Citizenfour ganó un Oscar a mejor documental y su valor es inestimable. Acerca al público un héroe de carne y hueso que desinteresadamente se ha puesto en la palestra para dejar en evidencia el lado más sucio de los gobiernos tanto de George W. Bush como Obama.
Snowden está nominado al premio de los Derechos Humanos que otorga el Parlamento Europeo y tiene una estatua en Ginebra. Su historia ha motivado a Oliver Stone a preparar un largometraje sobre su vida de este informático que es casi un personaje de John le Carré en la vida real.

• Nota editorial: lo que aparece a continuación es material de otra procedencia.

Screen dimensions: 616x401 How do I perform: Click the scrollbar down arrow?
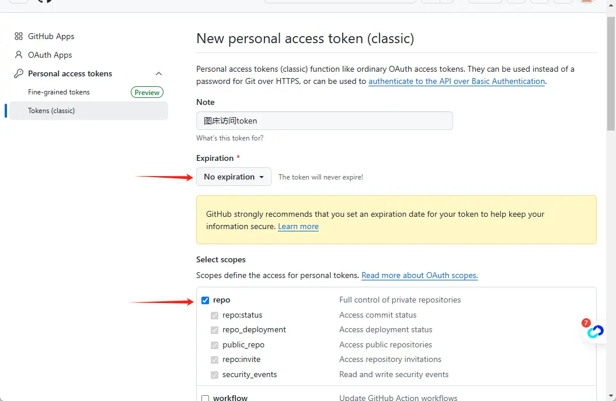click(x=611, y=396)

La pena es que muy probablemente, Snowden pasará muchos años sin poder volver a su país, Estados Unidos. Sigue exiliado en Rusia. Tiene residencia alli hasta 2017. Y a pesar de ser el único país que se atreve a alojarlo, Snowden muestra su rechazo frente a las leyes homofóbicas de Putin.
A medida que avanza el documental es imposible no preguntarse por qué Snowden se pone en la mira de esa forma. Sin tener ni poder ni dinero para defenderse. La respuesta es que Snowden es un héroe con el único superpoder que más escasea en el mundo: la verdad.